# Calibration of a Steady State System

In this example, we will demonstrate the usage of `SteadyStateExperiment`

in JuliaSimModelOptimizer. Here, we will consider a ball encountering a drag-force in a viscous medium. From the classical Stoke's Law, assuming a small spherical object falling in a medium, we can describe a linear relationship between drag-force and velocity, where `k`

is defined as a constant, ${6 \pi \eta r v}$, as below:

\[\begin{aligned} F_v &= k*v \\ \end{aligned}\]

## Julia Environment

For this example, we will need the following packages:

Module | Description |
---|---|

JuliaSimModelOptimizer | The high-level library used to formulate our problem and perform automated model discovery |

ModelingToolkit | The symbolic modeling environment |

OrdinaryDiffEq | The numerical differential equation solvers |

CSV and DataFrames | We will read our experimental data from .csv files |

DataSets | We will load our experimental data from datasets on JuliaHub |

SteadyStateDiffEq | Steady state differential equation solvers |

Plots | The plotting and visualization library |

```
using JuliaSimModelOptimizer
using JuliaSimModelOptimizer: get_params
using ModelingToolkit
using OrdinaryDiffEq
using CSV, DataFrames
using DataSets
using SteadyStateDiffEq
using Plots
```

## Model setup

In this case, we have considered the effect of two governing forces, the viscous-drag force and the self-weight of the ball, while the ball is travelling through the fluid. Following Newton's 2nd Law of motion in the vertical direction, we can write the following equation:

\[\begin{aligned} \frac{d(v)}{dt} &= g - (b/m)*v \\ \end{aligned}\]

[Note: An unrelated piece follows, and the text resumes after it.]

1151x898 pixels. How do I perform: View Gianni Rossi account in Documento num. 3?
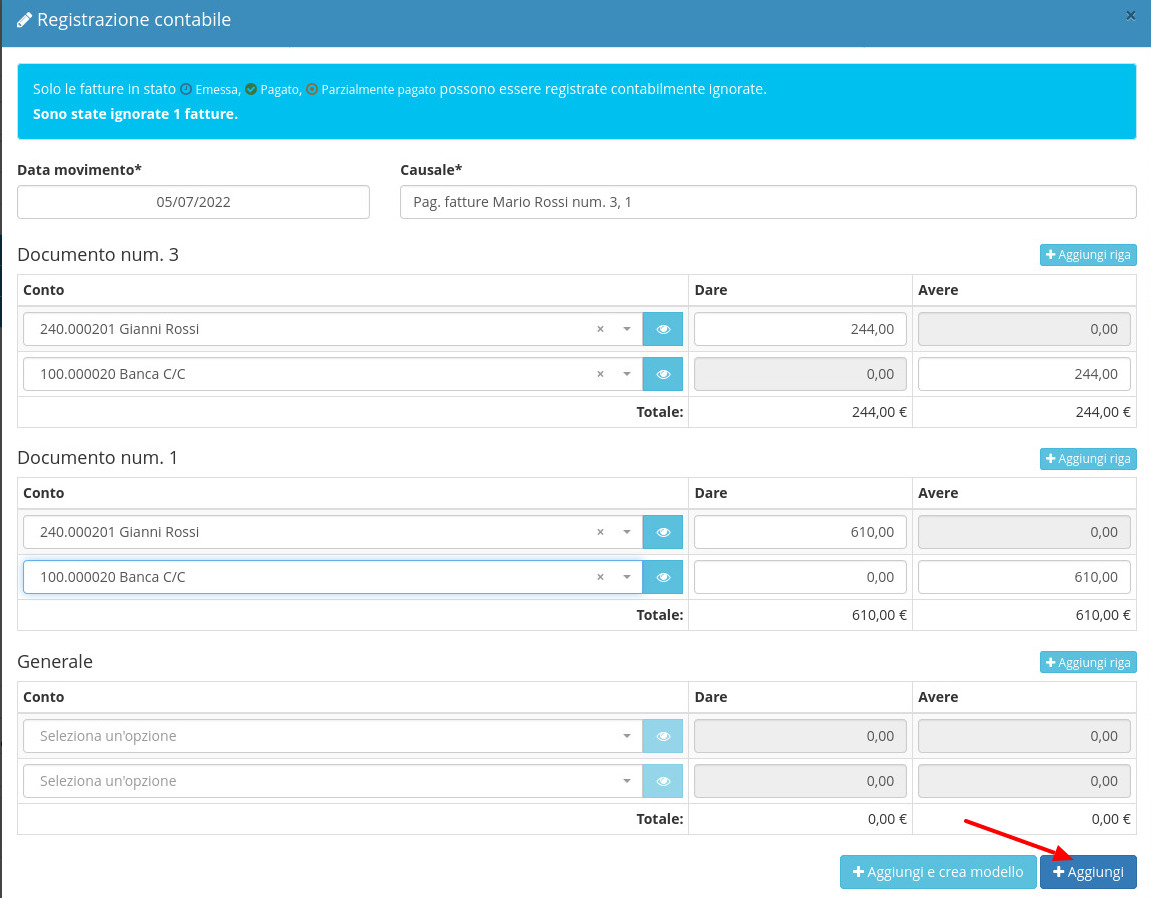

Here, we have two parameters, namely `g`

as the acceleration due to gravity, and `k`

as the constant `b/m`

which takes into account the effect of the viscous drag-force.

```
@variables t v(t)=0
@parameters g=9.8 k=0.2
D = Differential(t)
eqs = [D(v) ~ g - k * v]
@named model = ODESystem(eqs)
```

\[ \begin{align} \frac{\mathrm{d} v\left( t \right)}{\mathrm{d}t} =& g - k v\left( t \right) \end{align} \]

## Data Setup

In order to generate some data, we can simulate a `SteadyStateProblem`

using a steady state solver, here we will use `DynamicSS`

. As our actual data will inherently gather some noise due to measurement error etc, in order to reflect practical scenarios, we have incorporated some Gaussian random noise in our data.

```
function generate_noisy_data(model; params = [], u0 = [], noise_std = 0.1)
prob = SteadyStateProblem(model, u0, params)
sol = solve(prob, DynamicSS(Rodas4()))
rd = randn(1) * noise_std
sol.u .+= rd
return sol
end
data = generate_noisy_data(model)
```

```
retcode: Success
u: 1-element Vector{Float64}:
49.0790139410401
```

Assuming the ball reaches steady-state in `Inf`

secs (which is to signify that it reaches steady-state terminal velocity after a long period of time), we can now create a `DataFrame`

with this timestamp information.

`ss_data = DataFrame("timestamp" => Inf, "v(t)" => data.u)`

Row | timestamp | v(t) |
---|---|---|

Float64 | Float64 | |

1 | Inf | 49.079 |

## Defining Experiment and InverseProblem

Once we have generated the data when the ball attains its steady state, we can now create a `SteadyStateExperiment`

for calibration.

`experiment = SteadyStateExperiment(ss_data, model; alg = DynamicSS(Rodas4()))`

```
SteadyStateExperiment for model with no fixed parameters or initial conditions.
```

Once we have created the experiment, the next step is to create an `InverseProblem`

. This inverse problem, requires us to provide the search space as a vector of pairs corresponding to the parameters that we want to recover and the assumption that we have for their respective bounds. Here we will calibrate the value of `k`

, which is usually unknown.

`prob = InverseProblem(experiment, model, [k => (0, 1)])`

```
InverseProblem with one experiment optimizing 1 parameters.
```

## Calibration

Now, lets use `SingleShooting`

for calibration. To do this, we first define an algorithm `alg`

and then call `calibrate`

with the `prob`

and `alg`

.

```
alg = SingleShooting(maxiters = 10^3)
r = calibrate(prob, alg)
```

```
Calibration result computed in 18 seconds and 638 milliseconds. Final objective value: 1.84041e-9.
Optimization ended with Success Return Code and returned.
┌──────────┐
│ k │
├──────────┤
│ 0.199678 │
└──────────┘
```

We can see that the optimizer has converged to a sufficiently small loss value. We can also see that the recovered parameter `k`

matches well with its true value, 0.2!